La riedizione della misura del 2003-2004 è incompatibile col regime forfettario

Claudio Di Donato 21/02/2024

Fisco, concordato preventivo a rischio flop Fisco, concordato preventivo a rischio flop Uno dei pilastri della riforma fiscale del governo Meloni è il concordato preventivo biennale. La riedizione, non in fotocopia, della misura in vigore nel 2003/2004 che fu un clamoroso flop con meno di 100mila aderenti. L’esecutivo confida che il nuovo concordato sarà un successo e consentirà un incremento di gettito la progressiva riduzione delle aliquote. La platea potenziale è intorno a 2,2 milioni di contribuenti e per favorire l’adesione il governo ha cancellato il criterio di un punteggio ISA (fedeltà fiscale) almeno pari a 8. Circa il 56% delle partite Iva ha un voto inferiore, quindi non avrebbe potuto aderire al concordato. L’Agenzia delle entrate quindi presenterà la proposta a tutti coloro che rientrano nei limiti dei ricavi e non hanno debiti tributari, anche ai contribuenti con bassa fedeltà fiscale. Quali saranno i criteri e soprattutto gli obiettivi per la formulazione delle proposte? Il decreto non li specifica, rimandando la questione alla fase di accertamento. Ma non è un dettaglio capire come si comporterà il fisco con il contribuente che presenta un voto molto basso, ad esempio 2. Al tempo stesso non è previsto alcun elemento premiale al contribuente con voto superiore a 8 e mancano incentivi all’efficienza fiscale di imprese e autonomi.
 
La principale criticità del concordato, tuttavia, è l’esistenza del regime forfettario, al quale aderiscono circa 1,8 milioni di partite Iva. Per loro la proposta nella fase sperimentale avrà validità di un solo anno ma costruirla sarà molto complicato, in quanto il fisco dispone di pochissimi dati (ricavi, reddito e imposte) e la casella “informazioni aggiuntive” è vuota, tant’è che si è resa necessaria una proroga e la sospensione delle sanzioni. È assai probabile che il fisco non abbia informazioni sufficienti per avanzare proposte allettanti.

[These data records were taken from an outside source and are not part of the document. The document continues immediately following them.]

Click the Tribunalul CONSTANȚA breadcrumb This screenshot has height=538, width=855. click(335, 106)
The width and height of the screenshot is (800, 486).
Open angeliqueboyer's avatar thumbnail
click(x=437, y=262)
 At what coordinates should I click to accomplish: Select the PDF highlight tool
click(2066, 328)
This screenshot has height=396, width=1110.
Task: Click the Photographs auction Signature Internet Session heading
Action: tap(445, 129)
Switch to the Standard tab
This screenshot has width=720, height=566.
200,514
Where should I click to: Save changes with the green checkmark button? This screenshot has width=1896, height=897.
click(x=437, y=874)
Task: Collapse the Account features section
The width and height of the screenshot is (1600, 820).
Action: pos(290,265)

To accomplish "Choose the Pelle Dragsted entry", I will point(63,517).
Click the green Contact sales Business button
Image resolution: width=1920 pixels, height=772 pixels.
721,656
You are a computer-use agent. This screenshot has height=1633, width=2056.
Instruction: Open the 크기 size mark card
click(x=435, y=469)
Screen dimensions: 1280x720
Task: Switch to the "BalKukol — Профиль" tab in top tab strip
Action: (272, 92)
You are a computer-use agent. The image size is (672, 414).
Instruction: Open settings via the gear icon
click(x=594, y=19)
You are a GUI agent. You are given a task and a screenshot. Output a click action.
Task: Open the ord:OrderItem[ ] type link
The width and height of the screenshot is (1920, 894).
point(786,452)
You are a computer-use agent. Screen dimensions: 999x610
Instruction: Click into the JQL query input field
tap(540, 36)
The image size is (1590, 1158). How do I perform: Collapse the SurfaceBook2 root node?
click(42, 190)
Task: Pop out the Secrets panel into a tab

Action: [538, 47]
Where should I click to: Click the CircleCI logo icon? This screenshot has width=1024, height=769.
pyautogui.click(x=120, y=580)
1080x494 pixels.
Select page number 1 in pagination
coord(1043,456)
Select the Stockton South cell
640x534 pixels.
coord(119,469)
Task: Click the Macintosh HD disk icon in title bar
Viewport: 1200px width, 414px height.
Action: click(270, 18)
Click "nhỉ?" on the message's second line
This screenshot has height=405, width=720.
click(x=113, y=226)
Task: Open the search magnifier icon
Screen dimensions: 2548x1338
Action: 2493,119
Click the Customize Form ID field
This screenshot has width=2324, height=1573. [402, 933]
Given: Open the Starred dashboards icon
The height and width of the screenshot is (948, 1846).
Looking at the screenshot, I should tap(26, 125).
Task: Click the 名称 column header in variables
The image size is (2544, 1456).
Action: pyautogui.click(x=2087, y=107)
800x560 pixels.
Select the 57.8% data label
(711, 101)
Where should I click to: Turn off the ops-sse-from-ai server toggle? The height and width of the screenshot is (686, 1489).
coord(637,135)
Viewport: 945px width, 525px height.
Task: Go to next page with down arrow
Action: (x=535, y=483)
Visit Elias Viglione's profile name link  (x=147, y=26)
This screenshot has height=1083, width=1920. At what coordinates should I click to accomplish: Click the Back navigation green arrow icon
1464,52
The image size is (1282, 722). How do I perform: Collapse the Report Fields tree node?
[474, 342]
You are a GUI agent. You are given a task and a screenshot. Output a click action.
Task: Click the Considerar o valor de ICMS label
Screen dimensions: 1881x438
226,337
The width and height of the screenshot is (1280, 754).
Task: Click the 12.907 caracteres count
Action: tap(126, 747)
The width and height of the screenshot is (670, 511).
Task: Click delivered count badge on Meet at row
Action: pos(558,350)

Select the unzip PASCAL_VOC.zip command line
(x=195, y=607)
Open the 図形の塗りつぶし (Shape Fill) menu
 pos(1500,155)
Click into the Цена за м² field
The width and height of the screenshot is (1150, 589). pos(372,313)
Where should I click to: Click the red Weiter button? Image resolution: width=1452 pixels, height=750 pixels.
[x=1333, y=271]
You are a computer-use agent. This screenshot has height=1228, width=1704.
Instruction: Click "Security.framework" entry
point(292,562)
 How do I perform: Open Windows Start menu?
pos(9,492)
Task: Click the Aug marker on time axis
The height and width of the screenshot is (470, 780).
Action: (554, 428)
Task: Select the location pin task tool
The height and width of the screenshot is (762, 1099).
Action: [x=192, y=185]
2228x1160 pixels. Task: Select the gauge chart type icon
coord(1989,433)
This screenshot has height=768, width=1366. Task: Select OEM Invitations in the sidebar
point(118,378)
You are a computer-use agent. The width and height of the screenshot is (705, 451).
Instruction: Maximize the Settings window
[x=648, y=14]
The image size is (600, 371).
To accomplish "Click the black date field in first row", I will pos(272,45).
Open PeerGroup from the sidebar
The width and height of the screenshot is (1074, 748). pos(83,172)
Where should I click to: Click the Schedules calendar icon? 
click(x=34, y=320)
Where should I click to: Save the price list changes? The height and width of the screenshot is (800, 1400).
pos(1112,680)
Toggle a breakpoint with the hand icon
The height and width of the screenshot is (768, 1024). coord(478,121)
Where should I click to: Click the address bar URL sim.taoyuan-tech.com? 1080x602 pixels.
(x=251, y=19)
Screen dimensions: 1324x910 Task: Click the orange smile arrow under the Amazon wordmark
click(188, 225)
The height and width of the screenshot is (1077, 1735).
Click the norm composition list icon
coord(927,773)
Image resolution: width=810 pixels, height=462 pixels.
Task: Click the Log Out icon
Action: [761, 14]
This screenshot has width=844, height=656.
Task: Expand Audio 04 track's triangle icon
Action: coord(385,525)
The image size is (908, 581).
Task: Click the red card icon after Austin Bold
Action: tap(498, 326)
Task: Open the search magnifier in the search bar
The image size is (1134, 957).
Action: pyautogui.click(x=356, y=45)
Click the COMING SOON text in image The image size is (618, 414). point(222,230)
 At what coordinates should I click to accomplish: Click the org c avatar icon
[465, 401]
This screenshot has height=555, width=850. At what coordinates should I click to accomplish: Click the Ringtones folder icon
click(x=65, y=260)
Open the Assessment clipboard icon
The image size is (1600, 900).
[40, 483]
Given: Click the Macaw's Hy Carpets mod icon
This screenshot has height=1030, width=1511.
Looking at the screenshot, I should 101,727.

Ma la vera questione è perché mai un forfettario debba promettere in anticipo un aumento di ricavi e reddito o addirittura rischiare di passare al regime ordinario, rinunciando a una flat tax al 15% (al 5% per i primi 5 anni di attività). L’ampliamento del regime forfettario prima, e l’introduzione del concordato preventivo adesso, non esprimono un’idea coerente di riforma del fisco e, soprattutto, sono lontani anni luce rispetto a un sistema che dovrebbe incentivare l’impresa ad accrescere la capacità produttiva per abbassare il livello di tassazione media sul reddito prodotto.